Now, we solve for y:

4y + 4y = 13 - 29

8y = -16

y = -16 / 8

y = -2

Therefore, the point on the y-axis that is equidistant from the points (5, -2) and (-3, 2) is (0, -2).

In summary, we used the distance formula to set up an equation based on the condition of equidistance. By solving this equation, we found the y-coordinate of the point on the y-axis. This approach is a fundamental technique in coordinate geometry for solving problems involving distances and points in a coordinate plane.

In this article, we addressed two distinct problems in coordinate geometry. The first problem involved verifying that three given points form the vertices of a right-angled triangle. We achieved this by applying the distance formula to calculate the lengths of the triangle's sides and then using the Pythagorean theorem to confirm the right-angle condition. This approach demonstrates a practical application of fundamental geometric principles in a coordinate system.

The second problem focused on finding a point on the y-axis that is equidistant from two given points. Here, we again utilized the distance formula to express the distances and set up an equation based on the equidistance condition. Solving this equation yielded the y-coordinate of the desired point.
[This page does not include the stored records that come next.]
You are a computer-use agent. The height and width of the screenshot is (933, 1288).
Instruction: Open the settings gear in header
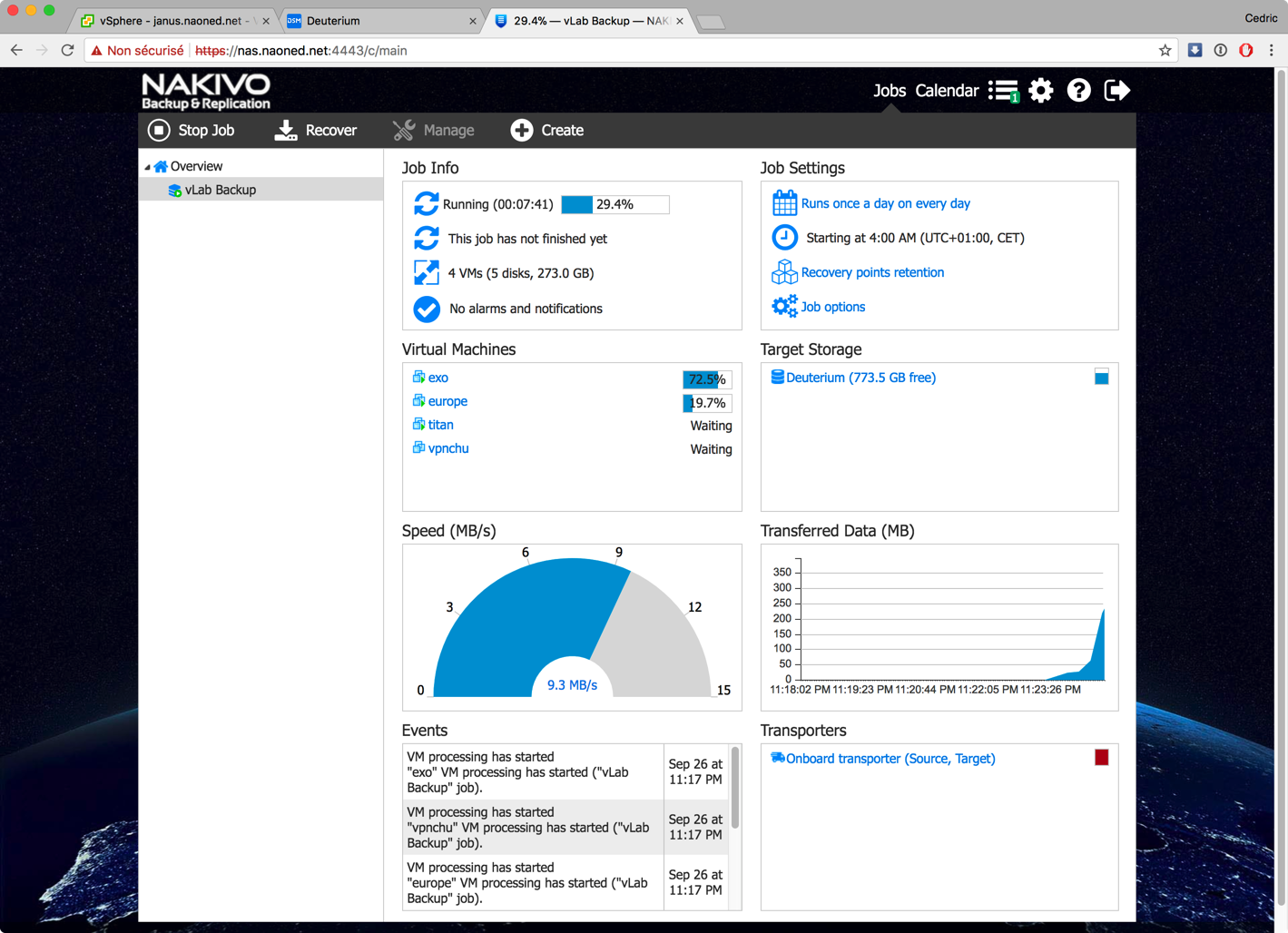pyautogui.click(x=1041, y=91)
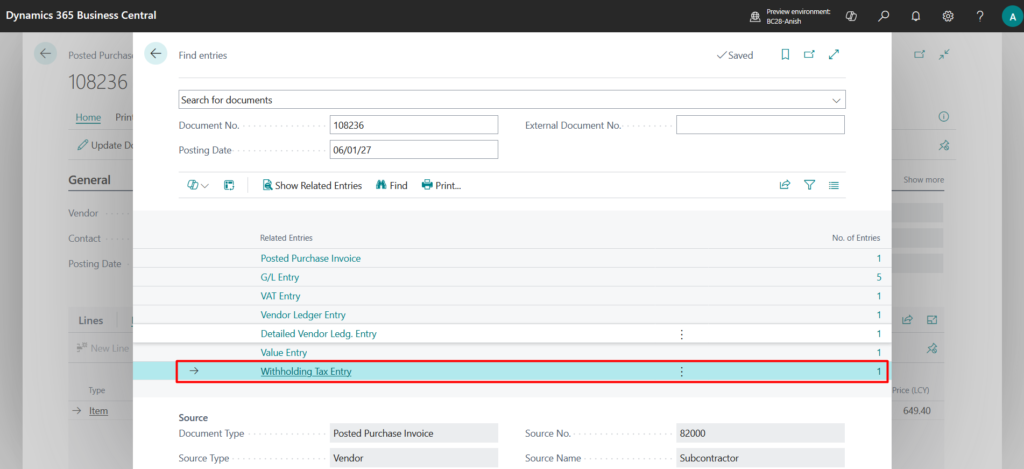Click the External Document No. field

(760, 125)
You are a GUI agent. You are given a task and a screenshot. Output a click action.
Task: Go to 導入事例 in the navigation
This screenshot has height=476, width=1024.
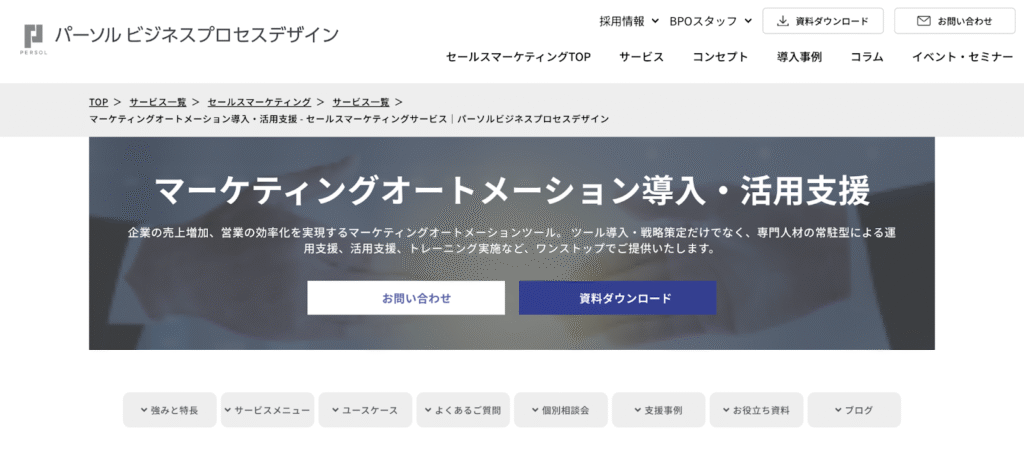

This problem highlights how algebraic techniques can be combined with geometric concepts to solve for unknown points satisfying specific distance-related criteria.

Both problems illustrate the power and versatility of coordinate geometry in solving geometric problems. By leveraging the distance formula and algebraic manipulations, we can effectively analyze and solve a wide range of geometric questions. These techniques are crucial in various fields, including mathematics, physics, engineering, and computer graphics, where understanding spatial relationships and distances is essential.